◆ **Prompt**
Copy the following entries verbatim, line for line.

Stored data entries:
☆ ☆ ☆

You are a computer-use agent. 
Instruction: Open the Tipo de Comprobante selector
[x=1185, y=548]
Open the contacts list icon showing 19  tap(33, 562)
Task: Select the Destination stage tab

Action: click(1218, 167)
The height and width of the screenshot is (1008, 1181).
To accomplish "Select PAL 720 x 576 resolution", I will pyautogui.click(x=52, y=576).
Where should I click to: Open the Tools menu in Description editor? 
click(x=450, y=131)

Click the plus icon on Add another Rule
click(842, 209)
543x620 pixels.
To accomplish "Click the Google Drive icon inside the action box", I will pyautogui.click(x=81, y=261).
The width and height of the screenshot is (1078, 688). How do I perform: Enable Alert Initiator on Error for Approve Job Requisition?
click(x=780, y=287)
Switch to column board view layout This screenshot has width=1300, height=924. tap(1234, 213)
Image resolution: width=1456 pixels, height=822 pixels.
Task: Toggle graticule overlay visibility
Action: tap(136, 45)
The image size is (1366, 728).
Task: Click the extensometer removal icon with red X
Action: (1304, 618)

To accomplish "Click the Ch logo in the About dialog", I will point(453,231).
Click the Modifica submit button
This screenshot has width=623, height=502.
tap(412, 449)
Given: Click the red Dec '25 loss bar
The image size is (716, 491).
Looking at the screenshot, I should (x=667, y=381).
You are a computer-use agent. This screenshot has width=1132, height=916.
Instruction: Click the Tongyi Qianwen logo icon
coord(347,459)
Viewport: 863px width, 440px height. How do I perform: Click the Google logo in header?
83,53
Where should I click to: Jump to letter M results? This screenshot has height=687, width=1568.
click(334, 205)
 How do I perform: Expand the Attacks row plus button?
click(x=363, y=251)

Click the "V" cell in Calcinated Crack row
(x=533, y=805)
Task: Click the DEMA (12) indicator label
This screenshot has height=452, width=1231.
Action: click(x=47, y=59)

☆ ☆ ☆

◆ **Full answer**
You are a computer-use agent. 
Instruction: Open the Tipo de Comprobante selector
[x=1185, y=548]
Open the contacts list icon showing 19  tap(33, 562)
Task: Select the Destination stage tab

Action: click(1218, 167)
The height and width of the screenshot is (1008, 1181).
To accomplish "Select PAL 720 x 576 resolution", I will pyautogui.click(x=52, y=576).
Where should I click to: Open the Tools menu in Description editor? 
click(x=450, y=131)

Click the plus icon on Add another Rule
click(842, 209)
543x620 pixels.
To accomplish "Click the Google Drive icon inside the action box", I will pyautogui.click(x=81, y=261).
The width and height of the screenshot is (1078, 688). How do I perform: Enable Alert Initiator on Error for Approve Job Requisition?
click(x=780, y=287)
Switch to column board view layout This screenshot has width=1300, height=924. tap(1234, 213)
Image resolution: width=1456 pixels, height=822 pixels.
Task: Toggle graticule overlay visibility
Action: tap(136, 45)
The image size is (1366, 728).
Task: Click the extensometer removal icon with red X
Action: (1304, 618)

To accomplish "Click the Ch logo in the About dialog", I will point(453,231).
Click the Modifica submit button
This screenshot has width=623, height=502.
tap(412, 449)
Given: Click the red Dec '25 loss bar
The image size is (716, 491).
Looking at the screenshot, I should (x=667, y=381).
You are a computer-use agent. This screenshot has width=1132, height=916.
Instruction: Click the Tongyi Qianwen logo icon
coord(347,459)
Viewport: 863px width, 440px height. How do I perform: Click the Google logo in header?
83,53
Where should I click to: Jump to letter M results? This screenshot has height=687, width=1568.
click(334, 205)
 How do I perform: Expand the Attacks row plus button?
click(x=363, y=251)

Click the "V" cell in Calcinated Crack row
(x=533, y=805)
Task: Click the DEMA (12) indicator label
This screenshot has height=452, width=1231.
Action: click(x=47, y=59)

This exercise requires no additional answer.